- **GIVEN ENTRIES**:
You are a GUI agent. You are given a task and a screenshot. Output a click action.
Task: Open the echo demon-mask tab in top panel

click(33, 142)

---

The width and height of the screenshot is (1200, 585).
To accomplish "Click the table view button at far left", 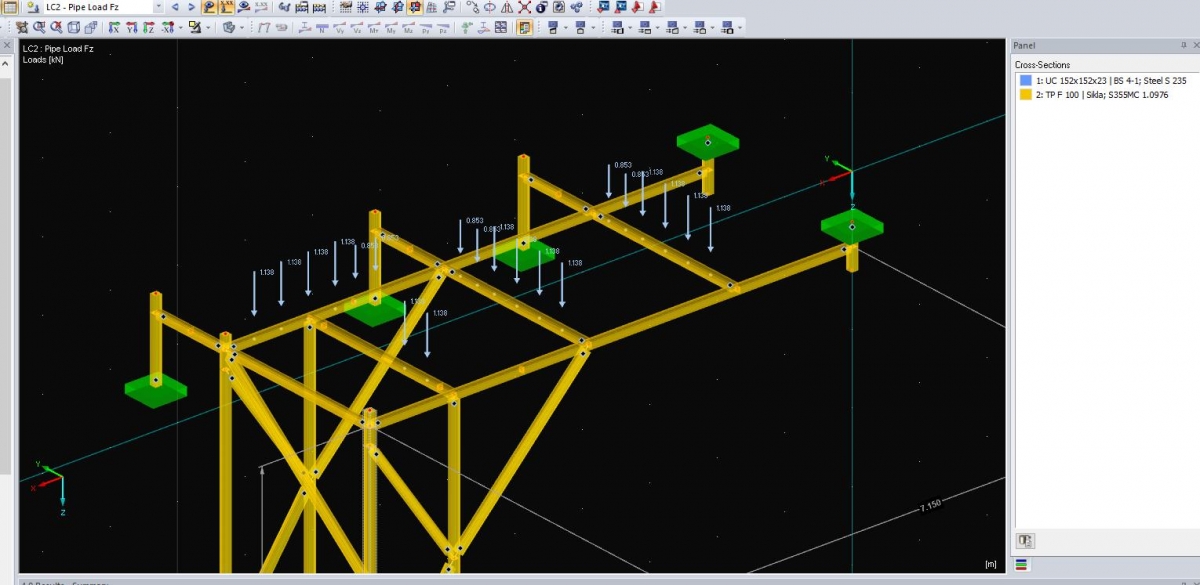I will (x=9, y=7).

- **TASK**: Of the records above, copy each line that includes "screenshot".

- **FINISHED EXERCISE**:
You are a GUI agent. You are given a task and a screenshot. Output a click action.
The width and height of the screenshot is (1200, 585).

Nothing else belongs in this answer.